Dataset Format

eTraM Dataset Structure

The project is designed to work with the eTraM (Event-based Traffic Monitoring) dataset format.

eTraM/
├── HDF5/
│   ├── train_h5_6/
│   │   ├── train_night_0040_td.h5      # Event data
│   │   ├── train_night_0040_bbox.npy   # Grouped annotations (3 classes)
│   │   └── ...
│   ├── val_h5_1/
│   └── test_h5_1/
└── class annotations/
    ├── eight_class_annotations_train/
    │   ├── train_night_0040_bbox.npy   # Fine-grained annotations (8 classes)
    │   └── ...
    ├── eight_class_annotations_val/
    └── eight_class_annotations_test/

Data Splits

Train: ~112 sequences (mix of day/night)
Val: ~23 sequences (mix of day/night)
Test: ~30 sequences (mix of day/night)

Event Data Format (.h5 files)

HDF5 Structure

Event data is stored in HDF5 format with the following structure:

events/
├── x: uint16 array        # X coordinates (0-1279)
├── y: uint16 array        # Y coordinates (0-719)
├── p: int16 array         # Polarity (0=negative, 1=positive)
├── t: int64 array         # Timestamps in microseconds
├── width: int64 scalar    # Image width (1280)
└── height: int64 scalar   # Image height (720)

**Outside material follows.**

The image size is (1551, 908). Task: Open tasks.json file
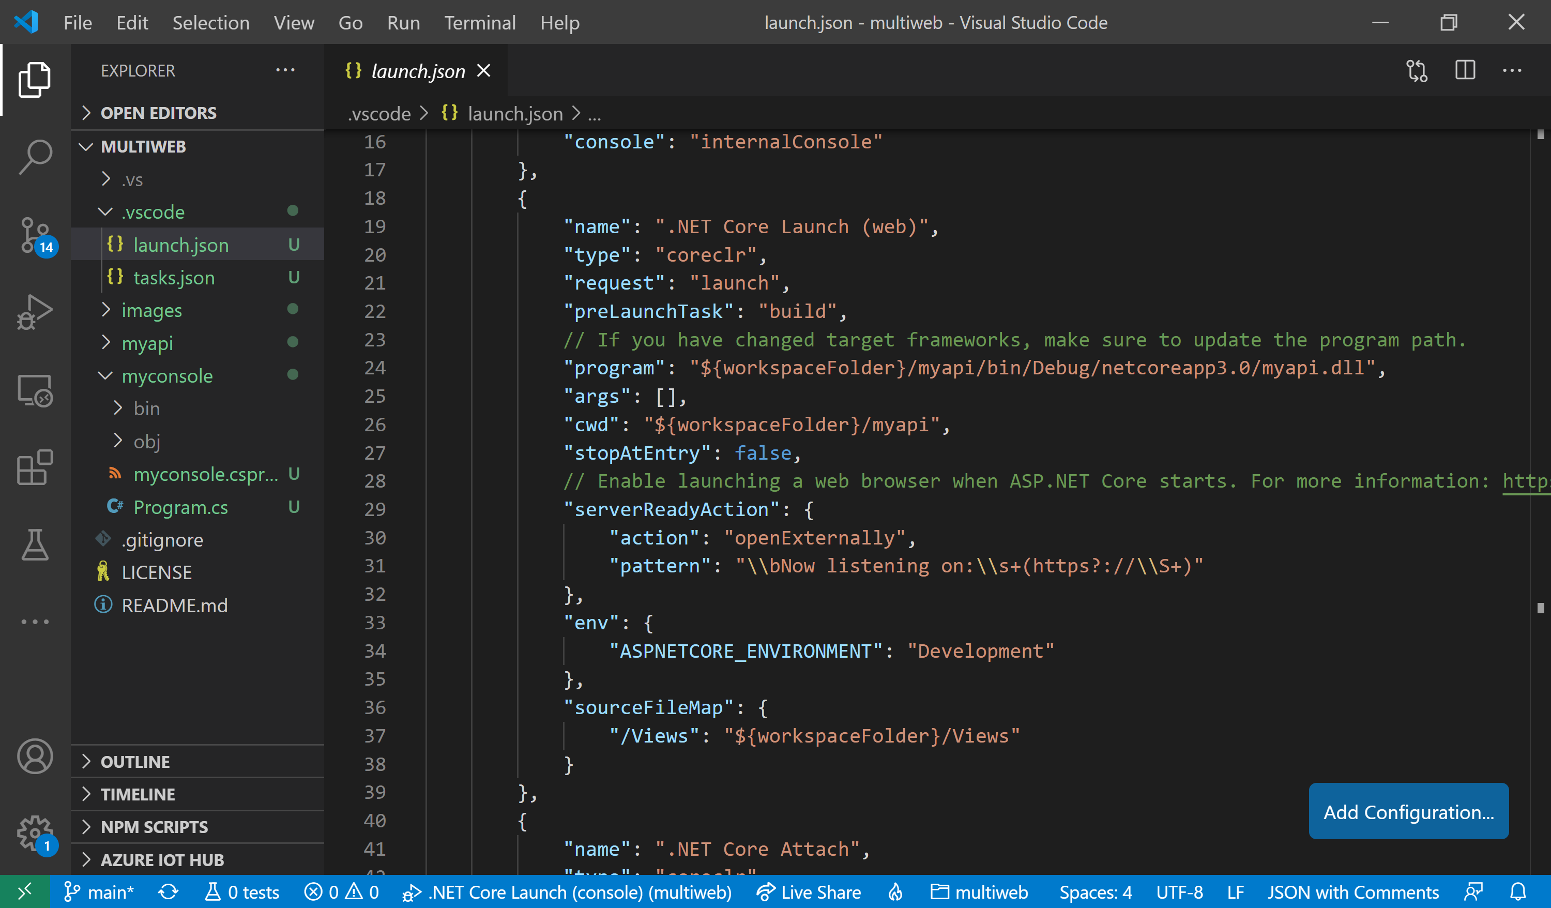click(x=175, y=276)
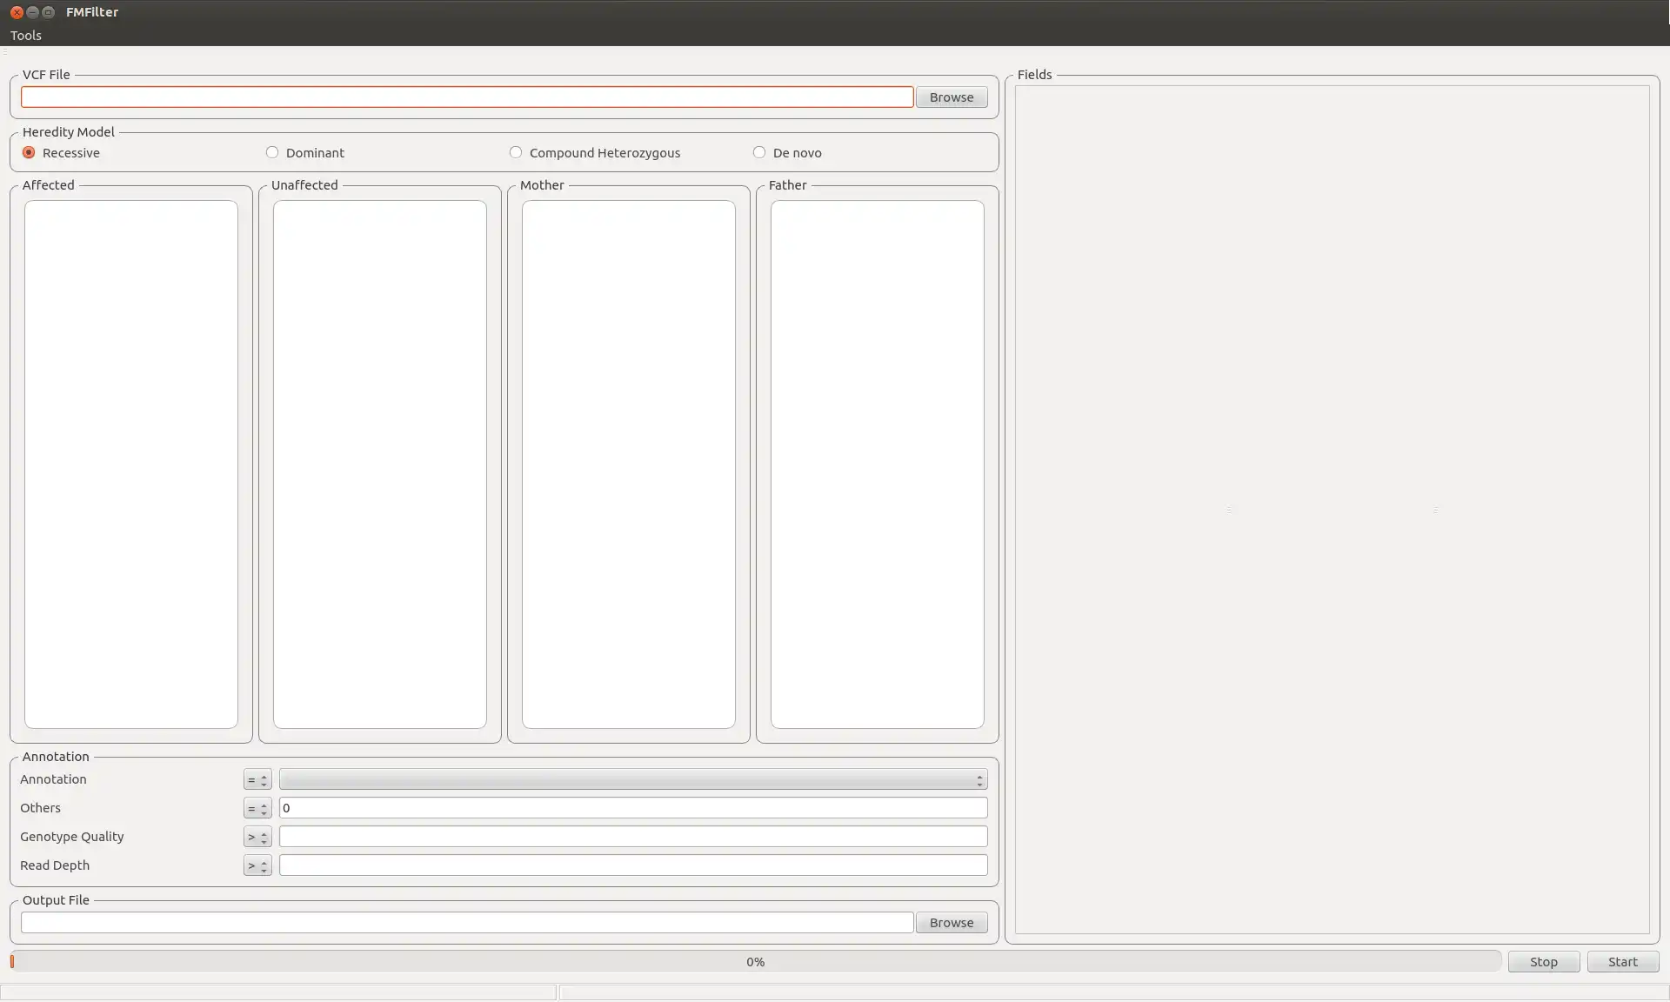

Event Data Characteristics

Resolution: 1280×720 pixels
Event Count: ~17M events per sequence (5-6 seconds)
Temporal Resolution: Microsecond precision
Polarity Distribution: ~50/50 positive/negative events
Duration: 5-6 seconds per sequence

Example: Loading Event Data

import h5py
import numpy as np

with h5py.File('train_night_0040_td.h5', 'r') as f:
    events = {
        'x': f['events/x'][:],
        'y': f['events/y'][:],
        'p': f['events/p'][:],
        't': f['events/t'][:],
        'width': f['events/width'][()],
        'height': f['events/height'][()]
    }

Annotation Format (.npy files)

Structured Array Fields

Annotations are stored as NumPy structured arrays with the following dtype:

dtype = [
    ('t', '<i8'),           # Timestamp (int64)
    ('x', '<f4'),           # Top-left X coordinate (float32)
    ('y', '<f4'),           # Top-left Y coordinate (float32)
    ('w', '<f4'),           # Bounding box width (float32)
    ('h', '<f4'),           # Bounding box height (float32)
    ('class_id', '<u4'),    # Class identifier (uint32)
    ('track_id', '<u4'),    # Object tracking ID (uint32)
    ('class_confidence', '<f4')  # Detection confidence (float32)
]

Bounding Box Format

Format: (x, y, w, h) - top-left corner + width/height
Coordinates: Pixel coordinates in the image space
Temporal Alignment: Annotations synchronized with event timestamps

Example: Loading Annotations

import numpy as np

annotations = np.load('train_night_0040_bbox.npy')

# Access fields
timestamps = annotations['t']
bboxes = np.column_stack([
    annotations['x'],
    annotations['y'],
    annotations['w'],
    annotations['h']
])
class_ids = annotations['class_id']
track_ids = annotations['track_id']

Dynamic Class Configuration

The project supports dynamic class configuration through config.yaml. Classes are defined in the classes list, and the number of classes is automatically detected.

Example Configuration

classes:
  - Pedestrian
  - Car
  - Bicycle
  - Bus
  - Motorbike
  - Truck
  - Tram
  - Wheelchair

Previous Class Mappings (for reference)

Fine-grained 8-Class: Pedestrian, Car, Bicycle, Bus, Motorbike, Truck, Tram, Wheelchair
Grouped 3-Class: Pedestrian, Vehicle (Car, Bus, Truck, Tram), Micro-mobility (Bicycle, Motorbike, Wheelchair)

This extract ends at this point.